■ Task prompt ■
Everything in the listing below needs to be retyped exactly.

■ Exercise data ■

######

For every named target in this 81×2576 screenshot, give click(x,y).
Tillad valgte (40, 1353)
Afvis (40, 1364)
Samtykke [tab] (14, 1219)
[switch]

######

■ Task output ■
For every named target in this 81×2576 screenshot, give click(x,y).
Tillad valgte (40, 1353)
Afvis (40, 1364)
Samtykke [tab] (14, 1219)
[switch]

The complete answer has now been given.